In the case of Giambellino, specifically, «a residents’ association was falsely painted as a criminal phenomenon, a political community portrayed as a criminal organisation, despite the fact that there has always been solidarity against evictions in the past, as well as solidarity with the occupiers, particularly in deprived neighbourhoods» explained defence lawyer Eugenio Losco. The Giambellino Committee was one of the many groups that had long advocated for more social housing in Milan, where spaces are often vacant because they are either too small or in need of renovation. The trial revealed the Committee’s mission to serve the community, including a host of activities that were cut short as soon as the investigations against its members began.

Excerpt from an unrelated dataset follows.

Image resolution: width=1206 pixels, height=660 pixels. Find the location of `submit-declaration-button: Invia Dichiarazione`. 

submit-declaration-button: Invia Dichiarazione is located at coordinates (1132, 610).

In Turin, after the eviction, the Asilo occupato squat on Via Alessandria 12 – in the Aurora district – is still awaiting redevelopment. Several student dorms and a sports centre have been built in the area over the last five years.
From 1995 to 2019, Asilo occupato was one of Turin’s anarchist strongholds and is now in a state of neglect. A change may be in sight, however: since 2025, after a few years of total stagnation, the municipality has started to acknowledge petitions calling for the recognition of several occupied spaces as “a common good” to be managed jointly with the organisations, including Askatasuna, that managed the former squat on via Alessandrini.
Investigations always have consequences. It is up to prosecutors to carry them out, and up to the judges to assess their outcomes. And yet, the initiative of the security bill may introduce legal provisions that are disproportionate to the true extent of the threats that it purports to address, and that prosecutors will have to investigate. Those who have criticised the bill view it as the sign of a “securitarian” drift in the government. The new lay may end up targeting those citizens and social organisations that have been actively fulfilling the duties to political, economic and social solidarity, enshrined more than seventy years ago in Article 2 of the Italian Constitution.